Being at the event yesterday made me think of when Healthcare Informatics first included blockchain as one of our Top Ten Tech Trends last year. I’ll specifically point out this explanation from Chris Kay, chief innovation officer at the Louisville, Ky.-based Humana, who offered a specific example of blockchain’s prospective use in healthcare: “Imagine that you go to the doctor today and get a blood test, but you need to see a specialist, so a referral is made. But your health records don’t come with you; you show up to the specialist as a new patient. Here, you get a poor customer experience with a lot of friction in that system. But what will it look like in a distributed ledger world where there is cryptography and trust built in such that you as a consumer has a note on the blockchain that contains your health records? The provider who was contracted with an insurance company has the payments and scheduling on separate notes. As that provider makes a note, or does a procedure or a surgery, that becomes an indelible block on the ledger. You are building your health history over time.”
Offering another example of its potential impact, Wired ran a terrific piece last year in which the author primarily spoke with Halamka, who gave a specific example of how blockchain would work with prescriptions. “Say that one medical record shows a patient takes aspirin. In another it says they’re taking Tylenol. Maybe another says they’re on Motrin and Lipitor. The problem today is that each EHR [electronic health record] is only a snapshot; it doesn’t necessarily tell the doctor what the patient is taking right now. But with blockchain, each prescription is like a deposit, and when the doctor discontinues a medication, they take a withdrawal.

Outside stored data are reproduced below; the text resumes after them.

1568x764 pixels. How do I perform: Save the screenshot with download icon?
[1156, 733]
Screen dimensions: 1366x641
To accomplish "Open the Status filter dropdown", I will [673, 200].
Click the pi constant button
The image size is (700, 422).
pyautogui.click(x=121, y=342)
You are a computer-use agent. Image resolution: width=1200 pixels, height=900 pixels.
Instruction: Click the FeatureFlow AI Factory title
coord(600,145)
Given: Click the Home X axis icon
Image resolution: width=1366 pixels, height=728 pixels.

Looking at a blockchain, a doctor wouldn’t have to comb through all the deposits and withdrawals—they would just see the balance,” Halamka said.
Of course, it’s important to keep in mind how early healthcare is on its blockchain journey. Most people in the know, with eyes and ears on the ground—and I think Halamka himself would be included in this sentiment—believe that there simply aren’t many provider-focused blockchain pilot projects in production at this time.
To this point, in a recent interview with Healthcare Informatics, health policy researcher Tim Ken Mackey, an associate professor of anesthesiology and global public health at UC San Diego School of Medicine, and who was also at the healthcare event yesterday, noted that blockchain “is really primed for proof of concept development, but often the hard part is translating a proof of concept into something that can go into production and can be used by multiple parties, and that’s where the most benefit comes from blockchain; if you are allowed to share data, but keep ownership of it and have provenance of the data and trust in that data. Getting to that phase is going to be harder,” he said.
But still, things are moving forward. Earlier this year, five prominent healthcare organizations—Humana, MultiPlan, Quest Diagnostics, and UnitedHealth Group’s Optum and UnitedHealthcare—announced they would be launching a blockchain-based pilot program with the aim to improve healthcare data quality and reduce administrative costs. The organizations said they would be specifically examining how the technology could help ensure that the most current healthcare provider information is available in health plan provider directories.
So, while full-stage deployments of blockchain technology in patient care organizations might still be a year or two away, if not more, it’s exciting to see some of the industry’s brightest minds continue to tout its promise.